Tag Archives: Machine Translation

Serverless Machine Translation

It is well known that you can produce relatively good quality machine translations by doing the following:

  • Carry out some processing on the source language.
    Such as remove text which serves no purpose in the translations (say, imperial measurements in content destined for Europe); re-order some lengthy sentences; mark the boundaries of embedded tags, etc.
  • Use custom domain trained machine translation engines.
    This is possible with several machine translation providers. If you have an amount of good quality bilingual and monolingual corpora relevant to your subject matter then you can train and build engines which will produce higher quality output than a general public domain engine.
  • Post process the raw machine translation output to correct recurrent errors.
    To improve overall fluency; replace specific terminology, etc.

We decided to implement this in a fully automated Azure Functions pipeline.

NOTE: Some MT providers have this capability built into their services but we wanted the centralized flexibility to control the pre- and post-editing rules and to be able to mix and match which MT providers we get the translations from.

The pipeline consists of three functions: preedit, translate and postedit. The json payload used for inter-function communication is Jliff. Jliff is an open object graph serialization format specification being designed by an OASIS Technical Committee.

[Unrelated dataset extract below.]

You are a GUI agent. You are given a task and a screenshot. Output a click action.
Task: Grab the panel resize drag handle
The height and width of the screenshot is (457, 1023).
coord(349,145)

NOTE: Jliff is still in design phase but I’m impatient and it seemed like a good way to test the current snapshot of the format.

The whole thing is easily re-configured and re-deployed, and has all the advantages of an Azure consumption plan.

We can see that this pipeline would be a good candidate for durable functions so once we have time we’ll take a look at those.

Halfway Mark

Wow, June already. Time flies in the enjoyable world of translation and technology.

I embraced the cloud 6 years ago having evaluated the benefits of Platform and Software as a Service and believed in, what was then, a future vision of all kinds of intelligent distributed services which would be impossible to achieve with a private, internal infrastructure. It was interesting to see that light bulb flash on for non-cloud using attendees at Microsoft’s Red Shirt Dublin event with Scott Guthrie last week.

scottgu

 

Scott took us on a whistle-stop tour of Azure facilities from Functions (a few lines of code executing logic on demand) to arrays of GPU’s running Deep Learning algorithms capable of doing face recognition and sentiment analysis.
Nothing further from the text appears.